Ingredients for Vegetable Cassoulet recipe:
1 c white haricot beans, Dried-soaked overnight
3 c water
1 stalk celery,3″ pieces
2 sprigs fresh thyme
2 sprigs fresh rosemary
2 sprigs fresh sage
1 bay leaf
6 black peppercorns
STEW
5 T olive oil
1 clove garlic,crushed
1 c pearl onions,Peeled
2 c carrots,Chopped
1 fennel bulb-trimmed and-finely chop
3 c fresh mushrooms,Chopped
1 md globe eggplant,coarsely chopped
2 ripe tomatoes,,Peeled -seeded and,Chopped
1 T fresh thyme,Chopped
1 T fresh rosemary,Chopped
1/2 c dry white wine
1/2 c tomato juice
1/3 c red lentils
TOPPING
1 c Parmesan,Freshly Grated cheese
1 c fresh whole wheat bread crumbs
Drain the soaked beans, place in a 3-quart saucepan, and pour in the water. Tie the celery, thyme, rosemary, sage, bay leaf, and peppercorns in a small piece of cheesecloth and add to the pan. Bring to a boil and cook over high heat for 10 minutes, then reduce the heat, cover, and simmer gently for 45 to 50 minutes, until the beans are tender.
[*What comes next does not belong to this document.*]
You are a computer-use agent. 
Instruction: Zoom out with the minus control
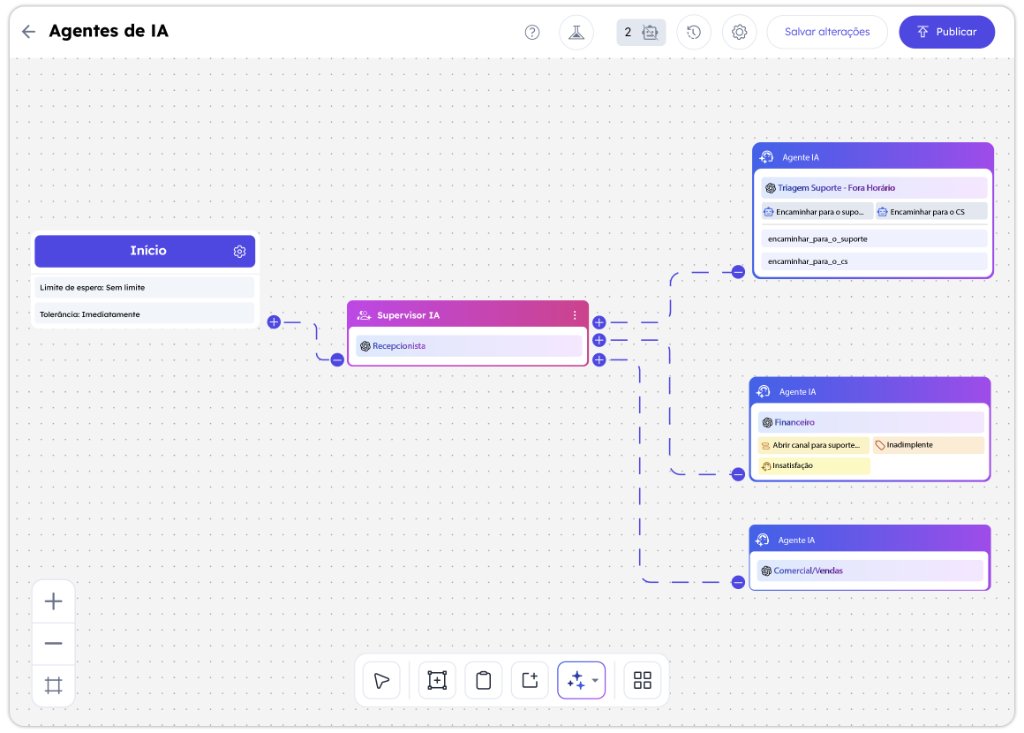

Discard the cheesecloth rag, reserve the beans, and strain the stock into a clean saucepan. Bring to a boil and reduce to 1 1/2 cups. Reserve. Preheat the oven to 375F. Lightly oil a shallow ovenproof dish with a 2-quart capacity. For the stew, heat 2 tablespoons of the oil in a large skillet and saute the garlic, onions, carrots, and fennel for 10 minutes, or until lightly browned. Remove with a slotted spoon and drain on paper towels. Add the remaining oil to the pan and stir-fry the mushrooms, eggplant, tomatoes, thyme, and rosemary for 5 minutes. Return the onion mixture to the pan, add the wine, and cook over high heat until most of the juice is evaporated. Stir in the tomato juice, lentils, and reserved stock and simmer, uncovered, over a low heat for 15 minutes. Add the reserved beans, cover, and simmer gently for 10 minutes more. Spoon the stew into the prepared dish, sprinkle the cheese and bread crumbs on top, and bake for 30 minutes, until bubbling and golden. Serve hot.